▶ **EXERCISE MATERIAL**:
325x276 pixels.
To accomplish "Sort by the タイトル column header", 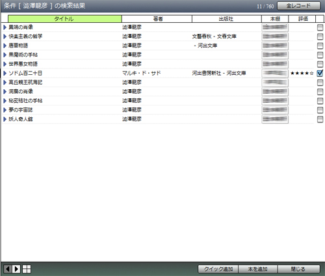I will pyautogui.click(x=65, y=19).

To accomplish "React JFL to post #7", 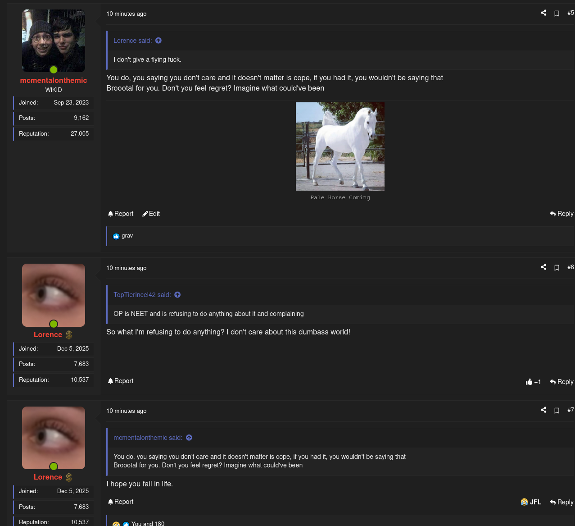I will coord(531,502).
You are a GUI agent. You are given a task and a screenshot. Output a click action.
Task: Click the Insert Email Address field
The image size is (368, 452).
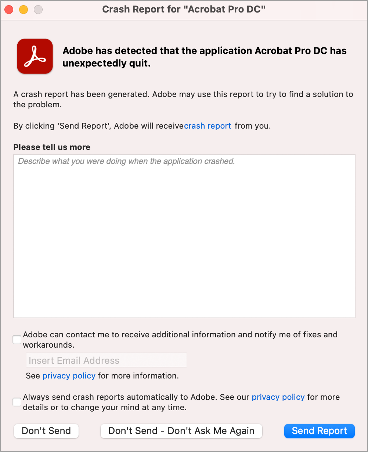click(x=106, y=360)
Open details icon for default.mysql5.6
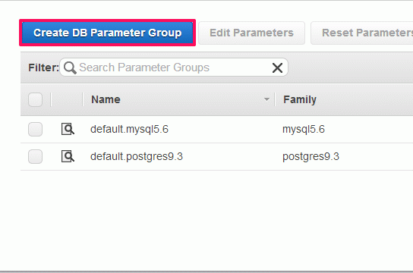 coord(68,129)
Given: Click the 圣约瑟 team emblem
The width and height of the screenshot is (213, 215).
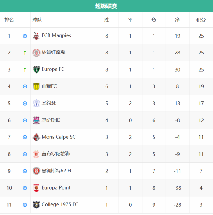Looking at the screenshot, I should [x=36, y=103].
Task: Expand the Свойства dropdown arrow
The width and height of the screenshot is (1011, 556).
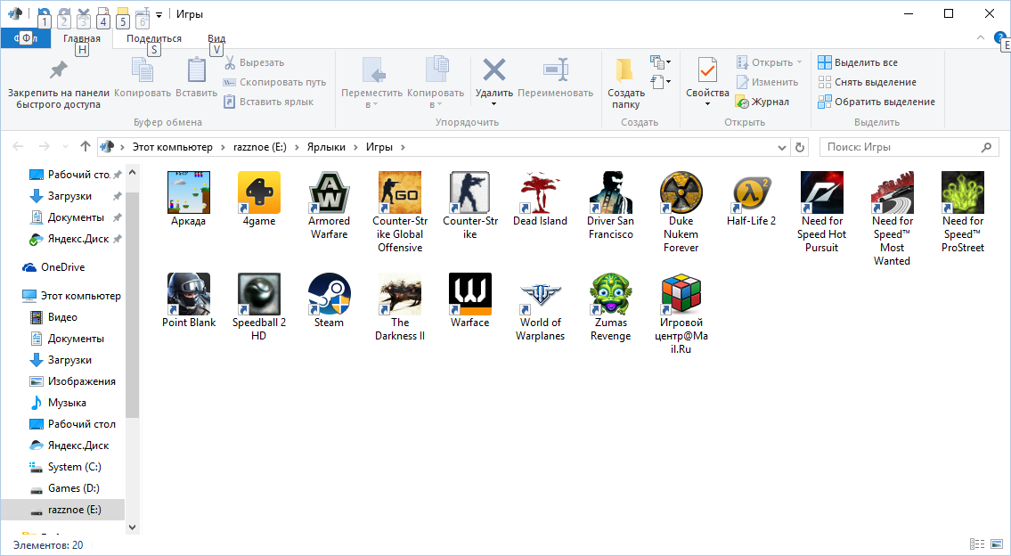Action: coord(707,104)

▶ **WORK REQUIRED**: Nothing but the lines from the line containing "Open details icon for default.mysql5.6" through the last line of the records above is to be extracted, exactly and with no pictures.

▶ **OUTPUT FOR THIS EXERCISE**:
Open details icon for default.mysql5.6
 coord(68,129)
Given: Click the 圣约瑟 team emblem
The width and height of the screenshot is (213, 215).
Looking at the screenshot, I should [x=36, y=103].
Task: Expand the Свойства dropdown arrow
The width and height of the screenshot is (1011, 556).
Action: coord(707,104)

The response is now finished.